Young specifically excluded the Pentagon and US intelligence agencies: this is a rule for Federal agencies in the civilian sector. Why not them? Probably because they know the dangers already. At least, one hopes so.
She also set out the procedure for testing post-quantum cryptography, including “web browsers, content delivery networks, cloud service providers, devices and endpoints, and enterprise devices that initiate or terminate encrypted traffic”.
And, in case of doubt, she appends a list of what the OMB considers to be vulnerable technology when quantum computing and communications arrives, including Diffie-Hellman key exchange and the RSA (Rivest-Shamir-Adleman) signature algorithm, technologies that were used for PKC and until now – or until a year or two ago – were the gold standard for encryption.

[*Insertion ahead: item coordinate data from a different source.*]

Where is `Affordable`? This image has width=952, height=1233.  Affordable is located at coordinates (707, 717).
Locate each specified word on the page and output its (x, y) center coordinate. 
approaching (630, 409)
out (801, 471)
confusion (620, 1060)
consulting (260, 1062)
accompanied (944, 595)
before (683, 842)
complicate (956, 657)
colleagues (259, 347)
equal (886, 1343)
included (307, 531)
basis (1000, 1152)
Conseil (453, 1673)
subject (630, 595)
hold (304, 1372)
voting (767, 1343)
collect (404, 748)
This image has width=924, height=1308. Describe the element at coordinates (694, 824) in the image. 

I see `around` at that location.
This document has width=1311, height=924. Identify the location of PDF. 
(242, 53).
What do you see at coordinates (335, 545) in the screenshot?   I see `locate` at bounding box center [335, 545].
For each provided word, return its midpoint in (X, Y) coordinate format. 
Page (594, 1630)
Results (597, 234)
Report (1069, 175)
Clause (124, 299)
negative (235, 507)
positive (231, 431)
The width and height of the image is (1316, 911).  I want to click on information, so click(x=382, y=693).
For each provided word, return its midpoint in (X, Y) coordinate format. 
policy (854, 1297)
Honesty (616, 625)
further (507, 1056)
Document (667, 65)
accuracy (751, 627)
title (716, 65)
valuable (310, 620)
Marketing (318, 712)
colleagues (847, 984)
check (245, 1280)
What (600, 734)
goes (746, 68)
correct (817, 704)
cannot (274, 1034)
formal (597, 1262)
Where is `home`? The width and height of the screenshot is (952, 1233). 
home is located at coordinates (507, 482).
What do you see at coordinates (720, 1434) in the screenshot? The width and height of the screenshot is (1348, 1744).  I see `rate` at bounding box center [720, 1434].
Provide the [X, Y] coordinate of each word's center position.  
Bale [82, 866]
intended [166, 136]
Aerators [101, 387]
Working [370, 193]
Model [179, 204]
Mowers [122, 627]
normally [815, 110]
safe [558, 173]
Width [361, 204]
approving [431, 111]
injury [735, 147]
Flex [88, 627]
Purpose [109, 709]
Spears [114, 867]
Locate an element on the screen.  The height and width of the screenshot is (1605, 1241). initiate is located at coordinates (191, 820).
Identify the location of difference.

That’s what telcos, internet service companies and government networks have trusted for decades.
Young and others have issued a call to action to the tech world that is unlike any other since the 1990s.
But the army of fixers has responded, just as it did 25 years ago when hundreds of retired Cobol programmers put aside their golf and gardening to search through thousands of lines of code to make them suitable for after January 1 2000.
David Williams, a former banker who founded satellite company Avanti, is now in the fifth year of his second creation, Arqit Quantum. You’ve known of it for only a couple of years, as it was being highly stealthy at first.
But now Williams believes his technology, called QuantumCloud, is a solution to the encryption bug.
In December he wrote that there is “era-defining innovation” on the way. He believes his engineers have “created a completely new class of cloud native cryptography”, that “makes limitless zero trust keys which cannot be broken even by quantum attack and needs no rip and replace to software, working seamlessly with existing standards”.
This is approved by a cyber centre of excellence, says Williams – he says the centre is accredited by GCHQ, the UK’s signals intelligence agency, directly descended from the World War Two agency at Bletchley Park. That used the world’s first electronic stored-program computer to help to decode Nazi communications traffic.
“This [accreditation] was transformational for our ability to gain the belief of hyperscale vendors,” says Williams.
“We are now deploying a provably secure post quantum cryptography service at global scale through hyperscale vendors. Next year we can look forward to increasing the depth of deployment and broadening our vendor partnerships.”
Arqit has announced deals with Amazon Web Services (AWS), Dell and Fortinet. “Next year we can look forward to increasing the depth of deployment and broadening our vendor partnerships.”